What these numbers tell us is that Trump is hardly the only one with this problem -- so chances are good that you have encountered someone like this in your workplace, too. If that's true, here's what to do:
How lack of impulse control could affect your office
When an employee lashes out, reacts emotionally or exhibits other unpredictable behavior, a culture of fear can be created -- and that can ramp up collective stress levels.
Anxiety and frustration are two of the most viral negative emotions, says science officer Shatté. “Someone in the workplace who fails to regulate these two emotions will infect others, and it will spread rampantly through an entire organization,” he says.
Jude Miller Burke, author of The Millionaire Mystique, echoes Shatté. “The ability to manage our emotions is key to creating a healthy work culture and managing employees,” says Miller Burke, a business psychologist and executive coach. A boss or coworker with impulse control issues makes others feel "unsafe,” she explains, making it difficult for others to focus on work, not to mention shutting down creativity, collaboration and trust.
What managers can do to keep this behavior in check
“If someone has thrown their computer against the wall or is blurting out inappropriate things, a referral to the employee assistance psychologist or human resources department is appropriate,” says Miller Burke. “Practice compassionate accountability by expressing support for whatever the employee says their issue is, but set firm limits about appropriate behavior at work.”

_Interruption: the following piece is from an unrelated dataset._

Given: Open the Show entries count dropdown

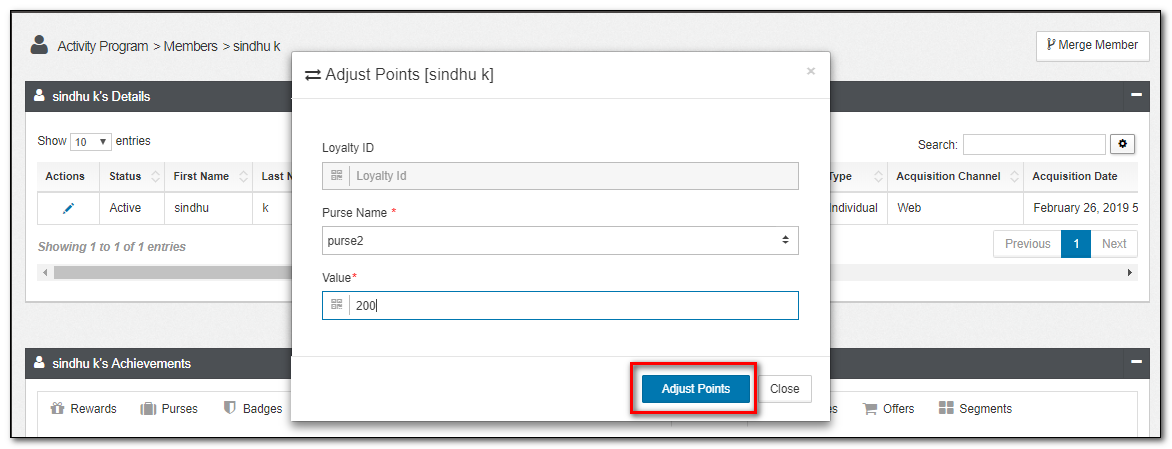Looking at the screenshot, I should point(91,142).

Also, she adds, be careful not to unwittingly “reward” bad behavior. Examples would include leaving the moody and angry person alone or letting a bully dominate meetings so that everyone else gives up and lets him have his way.
How to reduce your own risk
Chronic stress makes it harder to control our impulses. “It’s like riding your brakes down a steep mountain,” says Ackrill. “Sooner or later, they’re going to wear out.”

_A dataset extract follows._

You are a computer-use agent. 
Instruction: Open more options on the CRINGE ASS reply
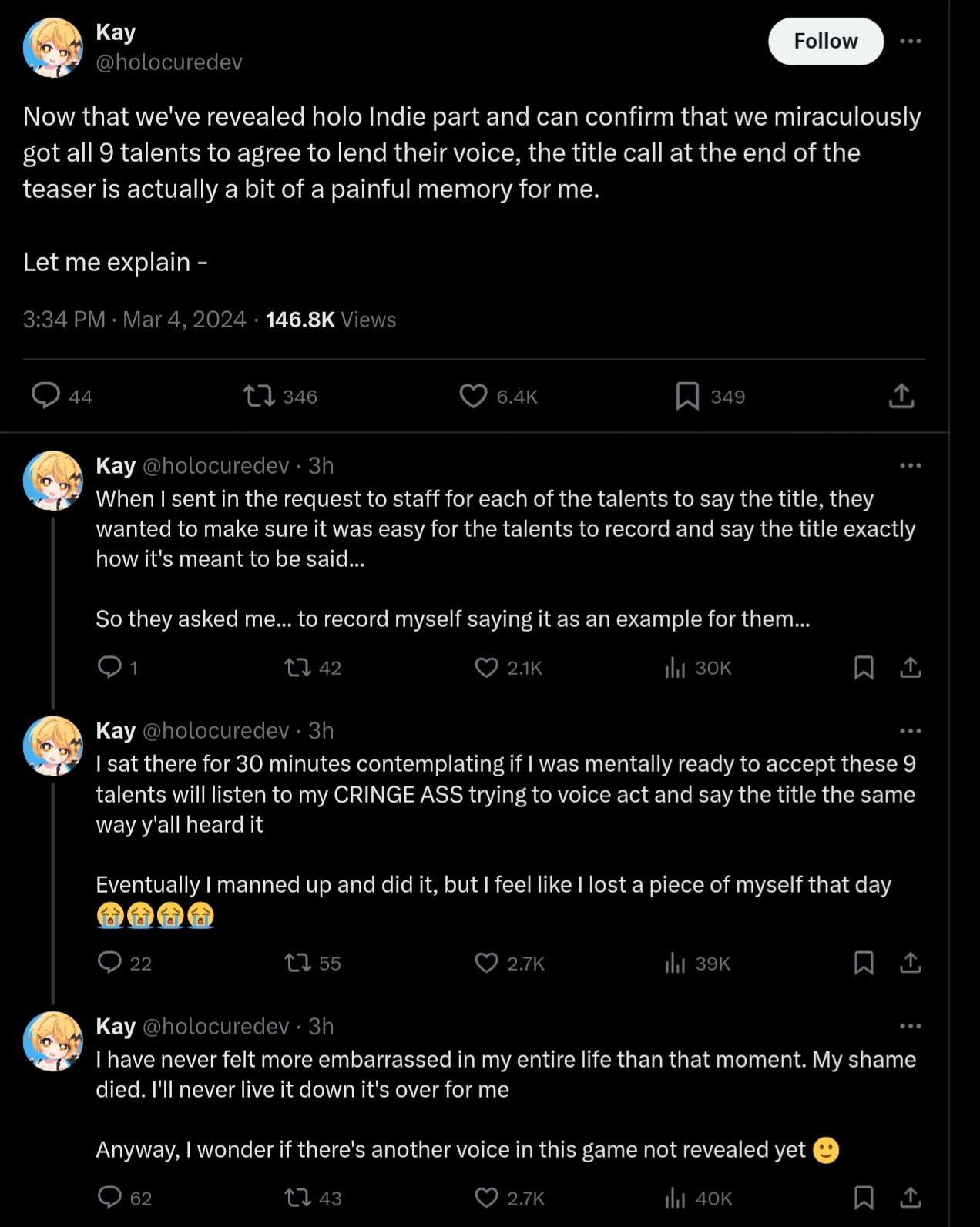910,730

So, if you yourself have an impulse control issue, here are a few ways to practice impulse control and strengthen your brakes.
Tune in to your own behaviors. Do you say things that come back to bite you? Do you get upset easily and often? “Other signs of a lack of impulse control include overspending, overeating or anything else that’s not in your best interest,” says Ackrill.

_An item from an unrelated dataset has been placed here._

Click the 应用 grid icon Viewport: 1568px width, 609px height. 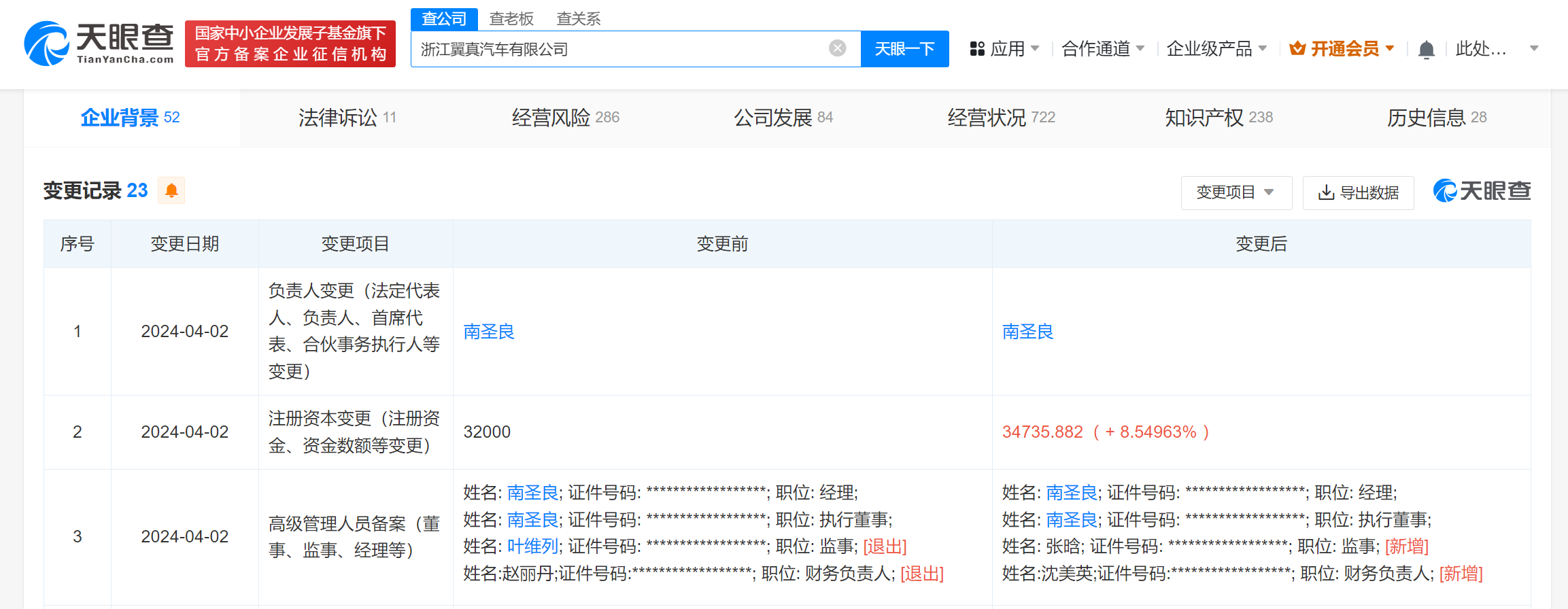click(x=977, y=49)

Trap the feeling, map the thought. When you feel the urge to act out emotionally, acknowledge the sensation, and follow it back to the thought that initiated it. When you can train yourself to do this before you act, you can prevent doing things you’ll regret.
Get plenty of rest. It’s no surprise that the less sleep you get, the more emotionally reactive you'll be. Practice good "sleep hygiene": Shut off electronics an hour before bedtime, and create an evening ritual that relaxes you, whether it’s a hot bath, stretching or meditation.
Don’t take it on. When someone exhibiting a lack of control triggers you, remember that it’s not about you. “Recognize that this is their problem, not yours,” says Ackrill. “Take a deep breath and visualize a kind of virtual space suit around you that repels bad energy.”
Consider Plan B. You can’t change another person, but you can seek help if the situation becomes untenable. Escalate the issue to a manager, or re-route the call or refer the customer to someone else who can help. You must be aware of your own limits and be willing to ask for help so that you don’t wear out your own brakes, too.
The good news is that you can get better at it, and boost your own resilience as a result. “You can train and strengthen your ability to resist impulsive behavior,” says Miller Burke. “It just takes work.”